The evidence is that increased patient cost-sharing does reduce health costs to some extent. But as a general remedy for rising health costs, this approach has much less to recommend it than many people assume. Americans already pay a higher percentage of health-care costs out of pocket than do people in the other rich democracies, yet total costs are much higher in the United States than anywhere else. In the United States, health-care spending tends to be highly concentrated in a small proportion of high-cost cases; during the course of a year, the most costly 5 percent of people typically account for more than 50 percent of health-care costs, and the top 10 percent of people account for 70 percent of costs. These high-cost cases are little affected by cost-sharing; once a patient is in the system, physicians make most of the decisions affecting costs.  Rather than expecting patients to economize, much less to bargain over prices when they’re ill, we should focus incentives on physicians and providers—to try to influence the “supply” rather than the “demand” side of the market, because in health care, unlike other markets, the suppliers drive so much of the demand.

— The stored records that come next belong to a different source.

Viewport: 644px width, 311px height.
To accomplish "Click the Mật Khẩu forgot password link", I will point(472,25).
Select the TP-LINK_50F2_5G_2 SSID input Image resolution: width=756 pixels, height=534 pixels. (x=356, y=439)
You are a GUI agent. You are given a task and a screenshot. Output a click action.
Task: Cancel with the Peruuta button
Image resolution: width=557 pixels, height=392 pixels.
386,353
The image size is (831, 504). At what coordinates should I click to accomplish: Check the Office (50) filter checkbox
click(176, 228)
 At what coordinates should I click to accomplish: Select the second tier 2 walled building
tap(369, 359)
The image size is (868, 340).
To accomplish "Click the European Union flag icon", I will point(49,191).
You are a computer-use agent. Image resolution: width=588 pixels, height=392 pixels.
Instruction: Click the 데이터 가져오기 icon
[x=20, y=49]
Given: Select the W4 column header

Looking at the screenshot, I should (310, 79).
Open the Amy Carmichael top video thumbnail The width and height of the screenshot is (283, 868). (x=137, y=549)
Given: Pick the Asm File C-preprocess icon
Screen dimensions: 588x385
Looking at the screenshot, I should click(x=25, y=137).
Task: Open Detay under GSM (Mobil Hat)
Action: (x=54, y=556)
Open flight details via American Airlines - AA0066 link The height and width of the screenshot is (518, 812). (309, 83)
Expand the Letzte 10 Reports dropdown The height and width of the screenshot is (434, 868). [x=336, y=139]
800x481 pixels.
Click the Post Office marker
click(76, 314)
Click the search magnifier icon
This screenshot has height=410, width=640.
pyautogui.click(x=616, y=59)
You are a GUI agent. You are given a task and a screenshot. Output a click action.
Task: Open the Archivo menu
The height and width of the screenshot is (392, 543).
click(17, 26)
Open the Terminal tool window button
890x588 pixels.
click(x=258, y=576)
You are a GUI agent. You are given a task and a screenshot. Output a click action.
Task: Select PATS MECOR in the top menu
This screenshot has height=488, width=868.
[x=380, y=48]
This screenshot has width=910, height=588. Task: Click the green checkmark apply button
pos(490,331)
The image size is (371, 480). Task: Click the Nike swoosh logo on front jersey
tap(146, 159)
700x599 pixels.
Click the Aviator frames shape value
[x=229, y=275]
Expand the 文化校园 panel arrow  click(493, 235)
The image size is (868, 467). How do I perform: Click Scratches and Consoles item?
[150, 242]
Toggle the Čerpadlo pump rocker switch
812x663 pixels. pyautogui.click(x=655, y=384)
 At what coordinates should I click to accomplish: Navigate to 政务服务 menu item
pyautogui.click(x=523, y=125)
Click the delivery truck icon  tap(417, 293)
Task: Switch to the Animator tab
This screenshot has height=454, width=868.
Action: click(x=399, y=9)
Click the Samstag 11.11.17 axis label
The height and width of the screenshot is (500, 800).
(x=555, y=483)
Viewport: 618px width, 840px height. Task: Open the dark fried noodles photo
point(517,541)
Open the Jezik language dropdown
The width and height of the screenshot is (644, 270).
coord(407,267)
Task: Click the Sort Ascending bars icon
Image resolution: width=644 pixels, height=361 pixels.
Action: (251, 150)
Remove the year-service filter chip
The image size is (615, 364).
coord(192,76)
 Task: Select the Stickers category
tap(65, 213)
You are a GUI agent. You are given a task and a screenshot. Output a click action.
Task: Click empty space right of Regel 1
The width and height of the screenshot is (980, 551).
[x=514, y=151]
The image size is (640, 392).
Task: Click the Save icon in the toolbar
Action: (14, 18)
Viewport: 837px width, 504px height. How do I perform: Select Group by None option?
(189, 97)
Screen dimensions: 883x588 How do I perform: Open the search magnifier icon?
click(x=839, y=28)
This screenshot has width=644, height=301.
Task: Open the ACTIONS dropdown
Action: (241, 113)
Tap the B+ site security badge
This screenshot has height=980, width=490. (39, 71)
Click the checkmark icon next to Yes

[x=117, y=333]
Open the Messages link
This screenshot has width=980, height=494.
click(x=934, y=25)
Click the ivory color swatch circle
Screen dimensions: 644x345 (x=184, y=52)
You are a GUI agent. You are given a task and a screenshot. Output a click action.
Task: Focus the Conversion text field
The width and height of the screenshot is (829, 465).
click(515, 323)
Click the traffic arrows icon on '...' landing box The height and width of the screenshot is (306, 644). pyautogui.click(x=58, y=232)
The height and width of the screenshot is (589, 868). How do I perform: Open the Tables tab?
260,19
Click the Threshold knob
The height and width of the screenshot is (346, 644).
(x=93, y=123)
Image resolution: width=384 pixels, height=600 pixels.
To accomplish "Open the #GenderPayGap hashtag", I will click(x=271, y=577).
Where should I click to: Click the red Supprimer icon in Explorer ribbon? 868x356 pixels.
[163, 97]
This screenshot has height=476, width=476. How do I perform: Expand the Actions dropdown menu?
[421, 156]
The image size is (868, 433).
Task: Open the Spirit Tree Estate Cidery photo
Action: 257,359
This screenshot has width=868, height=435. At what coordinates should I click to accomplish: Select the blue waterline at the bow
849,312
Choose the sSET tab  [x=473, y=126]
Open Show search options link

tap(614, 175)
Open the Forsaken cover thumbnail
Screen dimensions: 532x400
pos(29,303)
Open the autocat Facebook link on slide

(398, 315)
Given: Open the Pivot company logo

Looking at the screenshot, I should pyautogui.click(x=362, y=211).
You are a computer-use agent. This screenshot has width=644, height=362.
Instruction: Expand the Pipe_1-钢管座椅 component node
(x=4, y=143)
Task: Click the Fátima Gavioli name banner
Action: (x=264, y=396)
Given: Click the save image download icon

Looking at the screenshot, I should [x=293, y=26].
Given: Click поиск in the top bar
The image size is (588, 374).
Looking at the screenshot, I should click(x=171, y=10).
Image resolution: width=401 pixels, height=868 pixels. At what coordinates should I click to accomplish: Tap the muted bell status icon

He notes there are a few options to address health care access and cost:

On the right: Moving to vouchers, as proposed by Paul Ryan and passed by the House of Representatives earlier this year.    This would be untenable without health care exchanges.

On the left:   Single tax supported universal coverage system

The first will lead to much higher patient costs (the CBO suggested the Ryan plan would double the cost of health care for the elderly).  The second is politically untenable, and probably not compatible with American culture.   Some hybrids could include a public option plan to compete with existing private plans, or allowing 55-65 year-olds to buy into Medicare.   He notes that either such a plan would need to be wary of adverse selection. 

Starr’s conclusion:

Health policy is not like a mathematical problem that has only one correct solution. The many countries that provide good health care at a reasonable cost do so in a variety of ways that reflect their distinctive institutions and history. The United States could yet evolve a distinctive, rational solution of its own even though the poisonous air of American politics today gives little reason for hope.